Your objective —
Reply with each record repeated exactly.
◇ ◇ ◇
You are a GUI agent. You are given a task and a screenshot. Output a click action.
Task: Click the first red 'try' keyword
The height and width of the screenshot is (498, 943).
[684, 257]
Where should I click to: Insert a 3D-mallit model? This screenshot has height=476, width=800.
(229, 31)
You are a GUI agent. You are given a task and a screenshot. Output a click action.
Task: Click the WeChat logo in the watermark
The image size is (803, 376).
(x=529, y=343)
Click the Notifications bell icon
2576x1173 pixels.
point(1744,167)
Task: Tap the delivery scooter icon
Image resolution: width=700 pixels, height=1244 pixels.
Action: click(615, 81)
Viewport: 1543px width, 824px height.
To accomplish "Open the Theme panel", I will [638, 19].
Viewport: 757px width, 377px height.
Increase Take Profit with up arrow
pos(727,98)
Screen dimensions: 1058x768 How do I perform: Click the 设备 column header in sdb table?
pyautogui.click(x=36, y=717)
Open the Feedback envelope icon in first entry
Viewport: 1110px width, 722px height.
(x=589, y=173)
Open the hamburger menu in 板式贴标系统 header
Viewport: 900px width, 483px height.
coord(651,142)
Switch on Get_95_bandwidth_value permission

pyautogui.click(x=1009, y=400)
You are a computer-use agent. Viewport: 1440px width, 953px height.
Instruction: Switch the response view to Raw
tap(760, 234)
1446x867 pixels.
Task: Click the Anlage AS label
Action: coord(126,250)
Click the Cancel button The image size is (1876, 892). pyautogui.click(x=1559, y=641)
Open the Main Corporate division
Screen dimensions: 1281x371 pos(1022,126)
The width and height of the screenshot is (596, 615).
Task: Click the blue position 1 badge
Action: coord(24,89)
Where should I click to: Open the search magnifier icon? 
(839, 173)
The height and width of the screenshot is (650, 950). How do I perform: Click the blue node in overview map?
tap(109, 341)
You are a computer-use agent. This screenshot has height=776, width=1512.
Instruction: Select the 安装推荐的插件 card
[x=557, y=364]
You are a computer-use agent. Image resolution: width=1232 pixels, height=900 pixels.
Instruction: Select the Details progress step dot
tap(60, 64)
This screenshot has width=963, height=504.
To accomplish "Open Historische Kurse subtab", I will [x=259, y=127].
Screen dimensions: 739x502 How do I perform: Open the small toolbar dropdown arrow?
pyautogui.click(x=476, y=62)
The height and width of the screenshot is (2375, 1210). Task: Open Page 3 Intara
◇ ◇ ◇
Result below —
You are a GUI agent. You are given a task and a screenshot. Output a click action.
Task: Click the first red 'try' keyword
The height and width of the screenshot is (498, 943).
[684, 257]
Where should I click to: Insert a 3D-mallit model? This screenshot has height=476, width=800.
(229, 31)
You are a GUI agent. You are given a task and a screenshot. Output a click action.
Task: Click the WeChat logo in the watermark
The image size is (803, 376).
(x=529, y=343)
Click the Notifications bell icon
2576x1173 pixels.
point(1744,167)
Task: Tap the delivery scooter icon
Image resolution: width=700 pixels, height=1244 pixels.
Action: click(615, 81)
Viewport: 1543px width, 824px height.
To accomplish "Open the Theme panel", I will [638, 19].
Viewport: 757px width, 377px height.
Increase Take Profit with up arrow
pos(727,98)
Screen dimensions: 1058x768 How do I perform: Click the 设备 column header in sdb table?
pyautogui.click(x=36, y=717)
Open the Feedback envelope icon in first entry
Viewport: 1110px width, 722px height.
(x=589, y=173)
Open the hamburger menu in 板式贴标系统 header
Viewport: 900px width, 483px height.
coord(651,142)
Switch on Get_95_bandwidth_value permission

pyautogui.click(x=1009, y=400)
You are a computer-use agent. Viewport: 1440px width, 953px height.
Instruction: Switch the response view to Raw
tap(760, 234)
1446x867 pixels.
Task: Click the Anlage AS label
Action: coord(126,250)
Click the Cancel button The image size is (1876, 892). pyautogui.click(x=1559, y=641)
Open the Main Corporate division
Screen dimensions: 1281x371 pos(1022,126)
The width and height of the screenshot is (596, 615).
Task: Click the blue position 1 badge
Action: coord(24,89)
Where should I click to: Open the search magnifier icon? 
(839, 173)
The height and width of the screenshot is (650, 950). How do I perform: Click the blue node in overview map?
tap(109, 341)
You are a computer-use agent. This screenshot has height=776, width=1512.
Instruction: Select the 安装推荐的插件 card
[x=557, y=364]
You are a computer-use agent. Image resolution: width=1232 pixels, height=900 pixels.
Instruction: Select the Details progress step dot
tap(60, 64)
This screenshot has width=963, height=504.
To accomplish "Open Historische Kurse subtab", I will [x=259, y=127].
Screen dimensions: 739x502 How do I perform: Open the small toolbar dropdown arrow?
pyautogui.click(x=476, y=62)
The height and width of the screenshot is (2375, 1210). Task: Open Page 3 Intara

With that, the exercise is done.